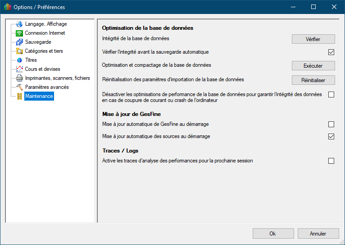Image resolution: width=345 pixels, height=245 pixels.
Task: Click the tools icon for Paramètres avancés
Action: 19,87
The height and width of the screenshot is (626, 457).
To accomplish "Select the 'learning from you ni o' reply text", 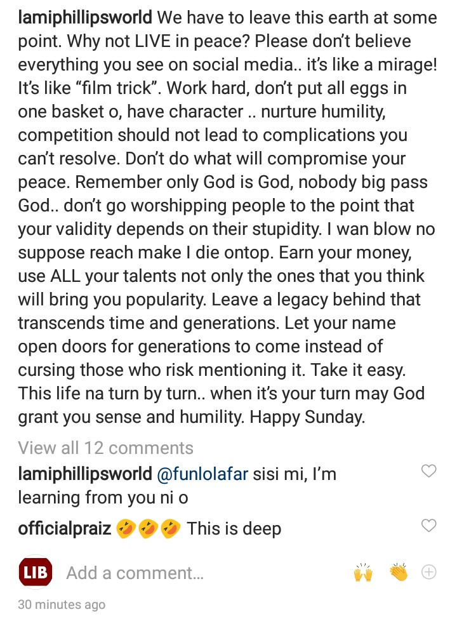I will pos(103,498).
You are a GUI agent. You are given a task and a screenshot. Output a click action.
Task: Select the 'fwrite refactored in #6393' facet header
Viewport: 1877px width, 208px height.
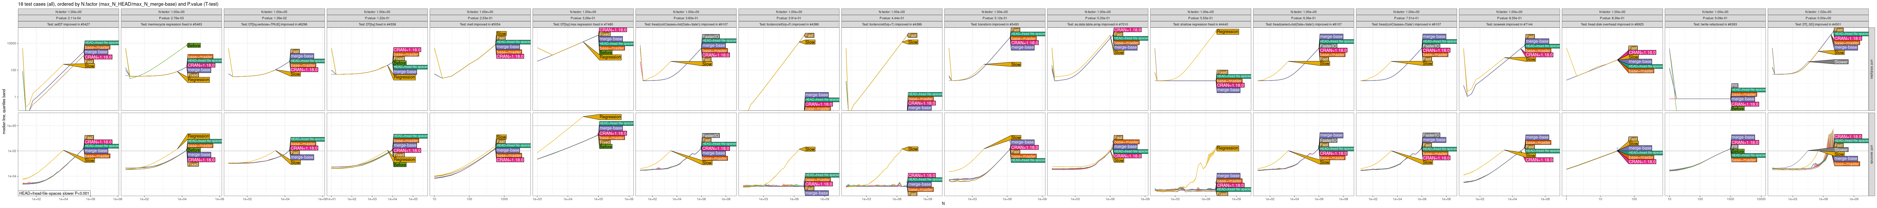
+---+
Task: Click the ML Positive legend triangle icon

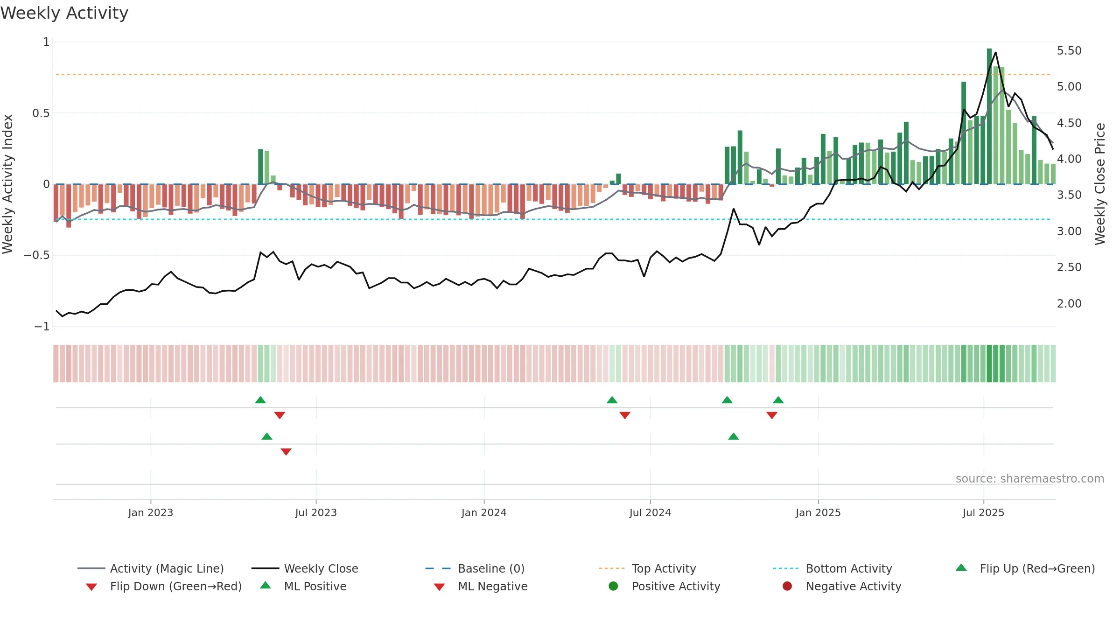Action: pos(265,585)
+---+
Of all the entries above, output exactly the lines between the one holding "You are a GUI" and the one holding "Viewport: 1877px width, 208px height.", inclusive.

You are a GUI agent. You are given a task and a screenshot. Output a click action.
Task: Select the 'fwrite refactored in #6393' facet header
Viewport: 1877px width, 208px height.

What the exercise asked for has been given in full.